In terms of looks, aloo posto is akin to the North Indian aloo ki sabzi, but when it comes to flavour, it is difficult to find a parallel.
Despite growing up in a Probashi Bengali family in Delhi, we have tried our best to stay in touch with our roots, and food has been one of our most effective tools. Some of my food habits are so peculiarly Bengali, that it is often a struggle to explain to people about the same. For instance, the urge to have rice, even in the afternoon. And if there’s rice, how can you miss out on the jhol. Jhol, for the uninitiated, is a runny gravy made with heaps of spices. Then, to break the monotony, we need our various bhajas, the multifaceted fritters that can be made out of anything, from eggplants to potatoes to fish or pumpkin flower, nothing is off-bounds, when it comes to bhajas.

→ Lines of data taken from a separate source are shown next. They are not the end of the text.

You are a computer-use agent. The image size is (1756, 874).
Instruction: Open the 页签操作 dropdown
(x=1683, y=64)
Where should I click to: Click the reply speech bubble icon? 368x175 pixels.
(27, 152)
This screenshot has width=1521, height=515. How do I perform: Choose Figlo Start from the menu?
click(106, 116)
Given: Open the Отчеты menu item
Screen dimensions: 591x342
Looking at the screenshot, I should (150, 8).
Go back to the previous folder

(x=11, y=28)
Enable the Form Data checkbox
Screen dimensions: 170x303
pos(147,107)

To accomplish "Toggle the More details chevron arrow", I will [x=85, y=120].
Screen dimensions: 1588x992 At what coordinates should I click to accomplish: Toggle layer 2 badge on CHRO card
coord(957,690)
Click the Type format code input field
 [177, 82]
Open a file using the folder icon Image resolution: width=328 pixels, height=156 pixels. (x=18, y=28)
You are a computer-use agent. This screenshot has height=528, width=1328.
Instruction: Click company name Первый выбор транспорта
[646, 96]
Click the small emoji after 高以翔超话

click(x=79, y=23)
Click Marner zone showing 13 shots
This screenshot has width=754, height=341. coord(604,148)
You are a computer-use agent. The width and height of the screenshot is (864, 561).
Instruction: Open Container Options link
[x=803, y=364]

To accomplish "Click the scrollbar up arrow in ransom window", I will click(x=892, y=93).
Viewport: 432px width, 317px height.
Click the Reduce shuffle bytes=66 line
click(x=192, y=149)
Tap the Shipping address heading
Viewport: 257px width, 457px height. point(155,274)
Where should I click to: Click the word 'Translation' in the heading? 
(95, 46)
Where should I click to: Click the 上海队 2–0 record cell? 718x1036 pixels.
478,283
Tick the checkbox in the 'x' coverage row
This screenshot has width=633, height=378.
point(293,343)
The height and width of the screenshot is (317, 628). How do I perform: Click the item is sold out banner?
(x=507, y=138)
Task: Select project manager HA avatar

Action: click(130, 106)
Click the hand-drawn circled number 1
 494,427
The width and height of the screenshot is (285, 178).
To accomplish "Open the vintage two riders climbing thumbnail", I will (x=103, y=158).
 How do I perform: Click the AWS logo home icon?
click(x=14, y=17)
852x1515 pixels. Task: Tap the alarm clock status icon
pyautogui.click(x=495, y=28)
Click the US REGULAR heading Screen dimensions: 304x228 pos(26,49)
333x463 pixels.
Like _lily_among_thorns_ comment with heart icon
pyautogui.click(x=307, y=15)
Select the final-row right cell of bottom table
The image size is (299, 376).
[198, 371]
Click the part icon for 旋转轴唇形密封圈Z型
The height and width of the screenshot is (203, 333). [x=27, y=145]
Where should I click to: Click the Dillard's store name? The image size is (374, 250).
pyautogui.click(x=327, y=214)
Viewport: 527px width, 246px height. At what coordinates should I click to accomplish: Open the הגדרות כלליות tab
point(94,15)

Another, rather interesting ‘Bengali’ preparation is ‘Aloo Posto’. Bengal’s love affair with potatoes is not new, ever since the tuber, was introduced to Indians by the Portuguese, Bengalis developed a special penchant for the same. Today, you can find the tuber everywhere, from biryanis, to jhol, to bhajas. Like Bhajas, Aloo Posto is also a popular side dish, except it is not fried. In fact, in terms of looks, it is quite akin to the North Indian aloo ki sabzi, but when it comes to flavour, it is difficult to find a parallel. And that is because of ‘Posto’. Posto is a Bengali word for poppy seeds or oilseeds obtained from the opium poppy. The distinctly warm and nutty Posto are ground using mortar or pestle or blended into a powder. The potatoes are then coked with this ground posto, mustard oil, green chillies and Kalonji. Making super simple preparation a powerhouse of bold and pungent flavours. The natural starch and mildness of the potatoes ensures that the overall dish is balanced.
In a video with Bong Eats, Nobel Laureate and cookbook author Abhijit Banerjee noted that Bengalis long understood the importance of ‘accents’, the sharp ones, the sour ones, the hot ones. That you did not need 20 different ingredients to make a dish flavourful, and neither could a common Bengali household afford the same. So minimal ingredients, but impactful ones were used to make dishes stand out.
While it is true, that today, Bengali cuisine is renowned for its rich and robust fish curries and mutton delicacies, but it is simple lunch combinations like Aloo Posto, Dal and Bhaat, that continue to spell comfort for millions of Bengalis, both home and abroad. Not only is this combination practical, for say, a busy day, it is also very complete in terms of flavour and nutrition. Since Bengali cuisine draws a lot from Ayurveda, this is a key factor too.